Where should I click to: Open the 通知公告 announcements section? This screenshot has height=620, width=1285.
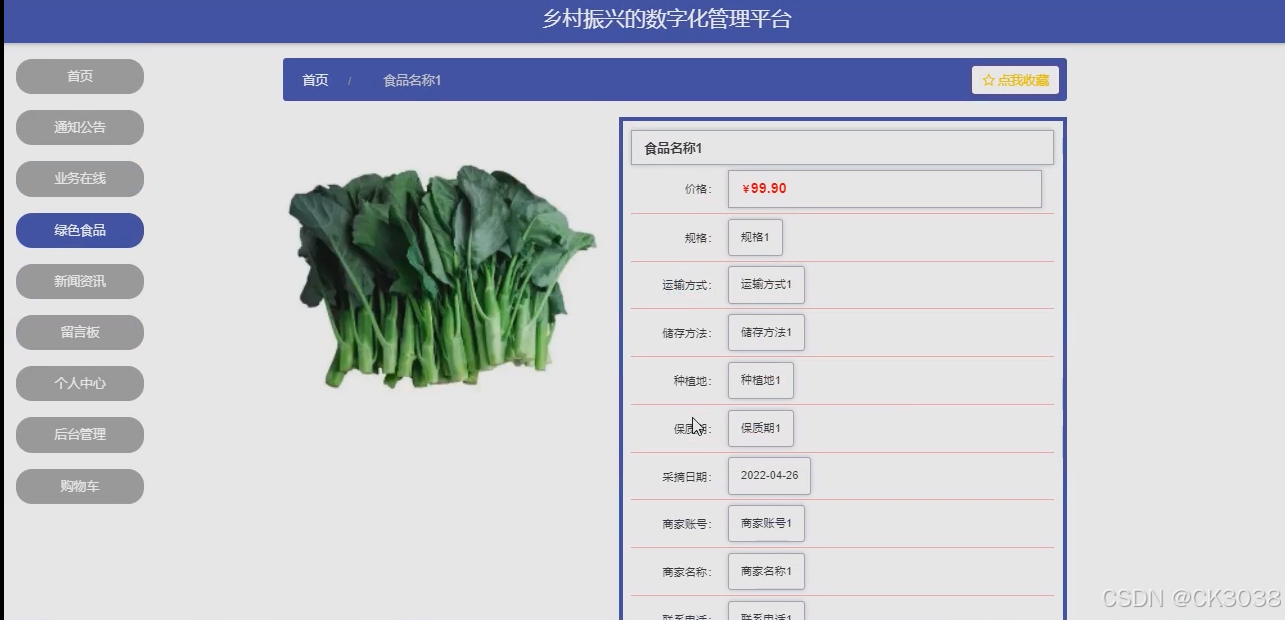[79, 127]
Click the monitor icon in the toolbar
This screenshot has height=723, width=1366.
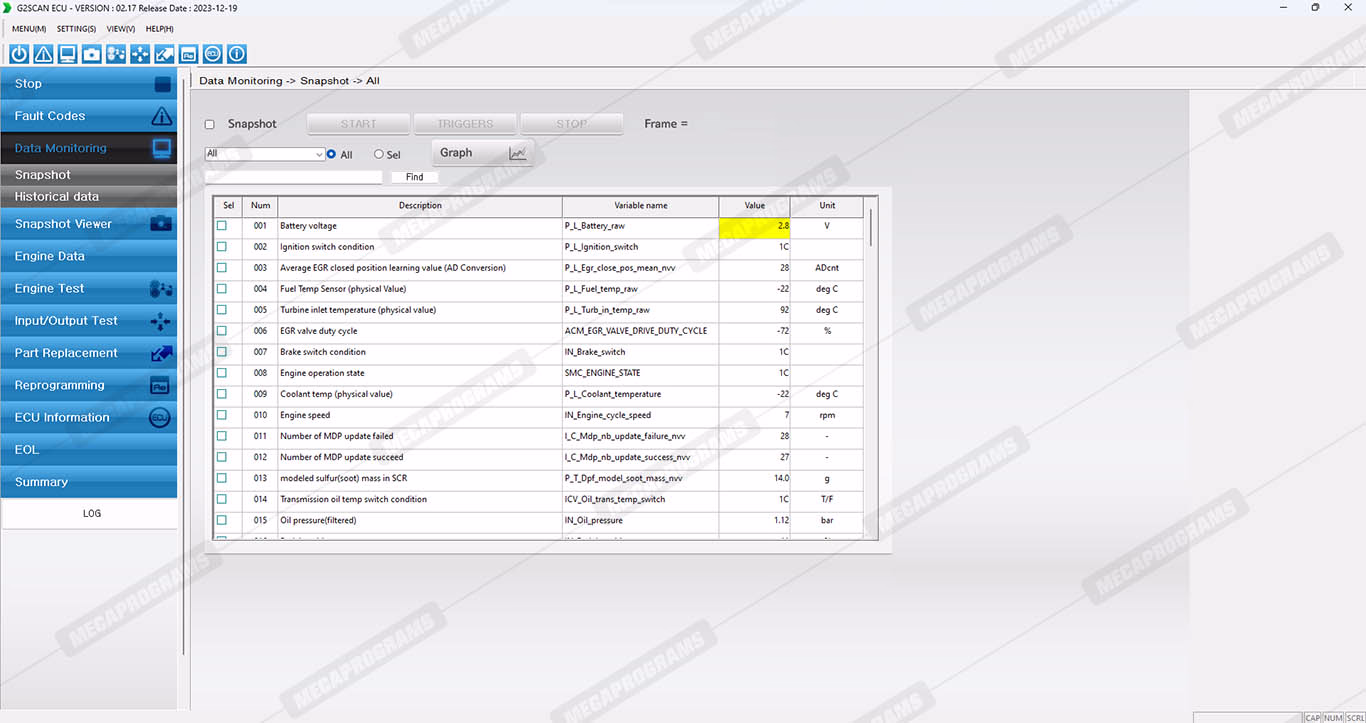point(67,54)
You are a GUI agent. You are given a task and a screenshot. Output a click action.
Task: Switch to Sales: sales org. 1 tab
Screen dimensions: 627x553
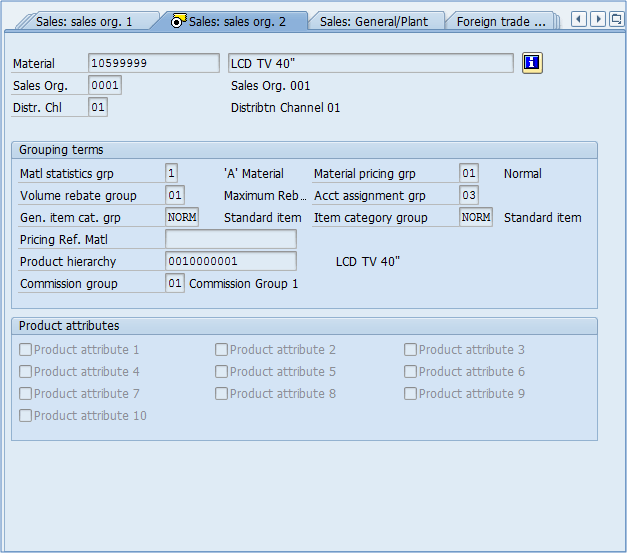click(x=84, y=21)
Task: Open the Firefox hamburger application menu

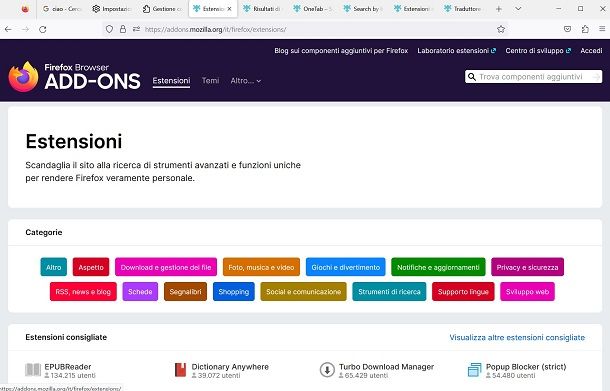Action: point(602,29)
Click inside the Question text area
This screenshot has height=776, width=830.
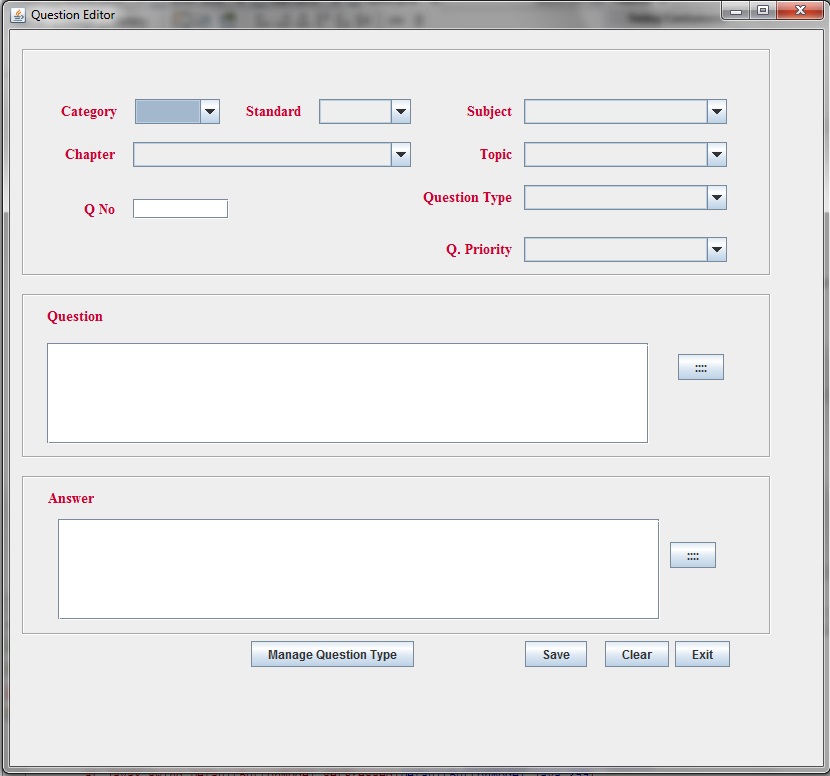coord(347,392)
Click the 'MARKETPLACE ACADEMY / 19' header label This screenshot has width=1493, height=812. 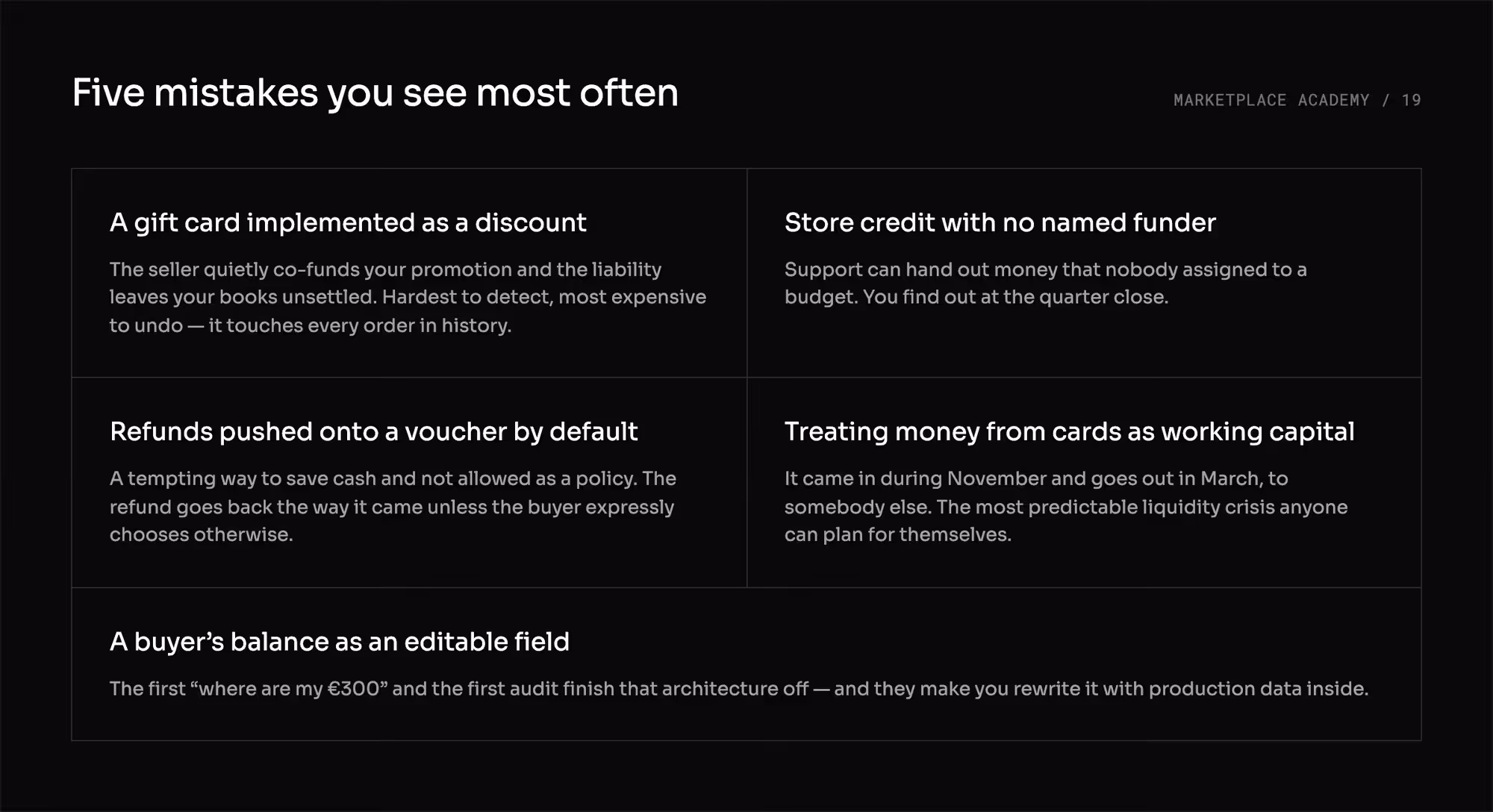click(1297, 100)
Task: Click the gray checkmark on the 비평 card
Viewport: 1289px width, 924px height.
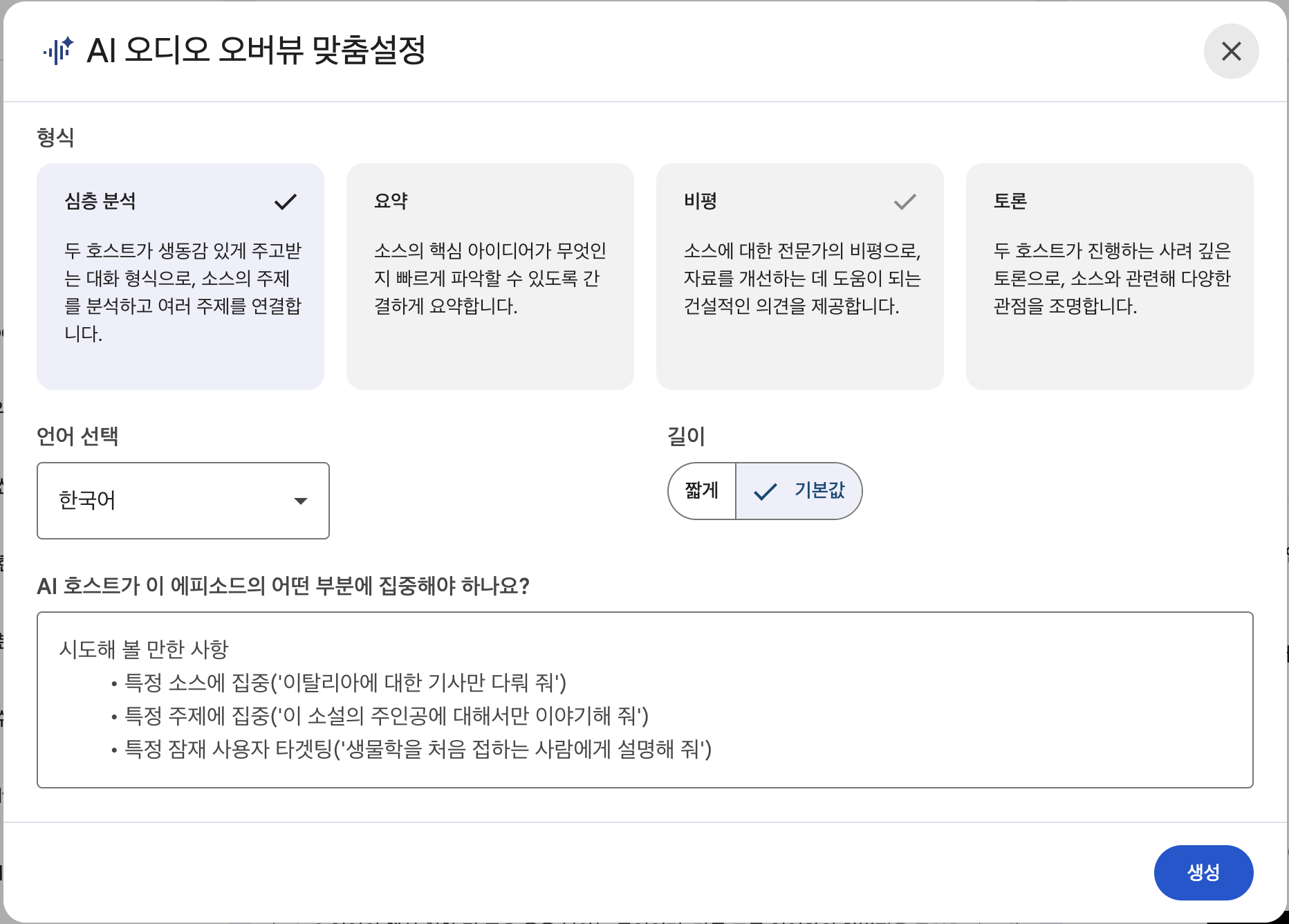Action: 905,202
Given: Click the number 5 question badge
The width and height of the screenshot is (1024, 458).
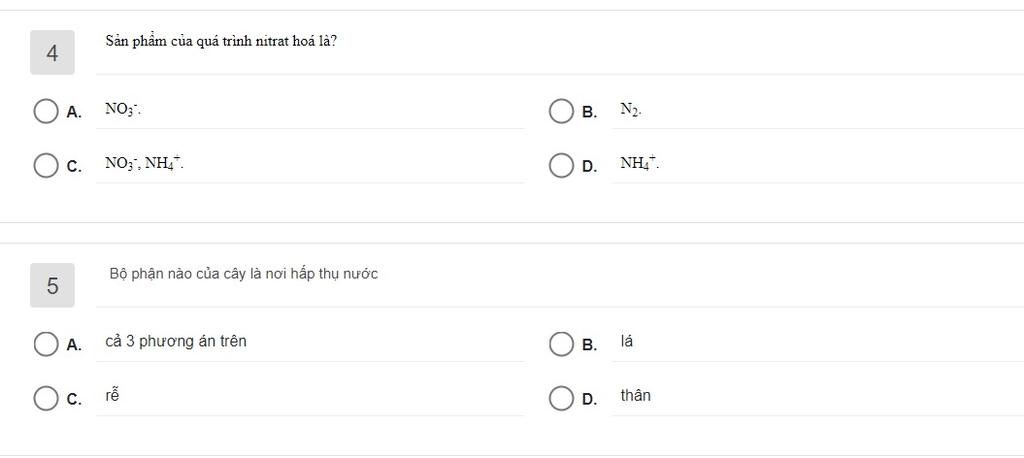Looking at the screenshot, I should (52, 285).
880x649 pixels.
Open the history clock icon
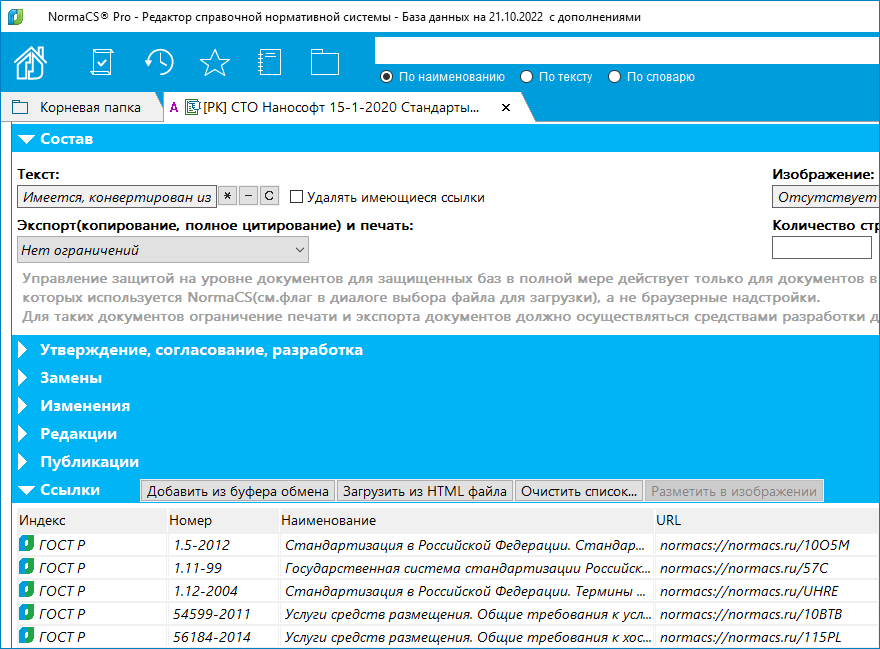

○ ○ ○ ○

**Work required**
Copy the lines above that hold the word "icon".

**Written solution**
Click the monitor icon in the toolbar
Open the history clock icon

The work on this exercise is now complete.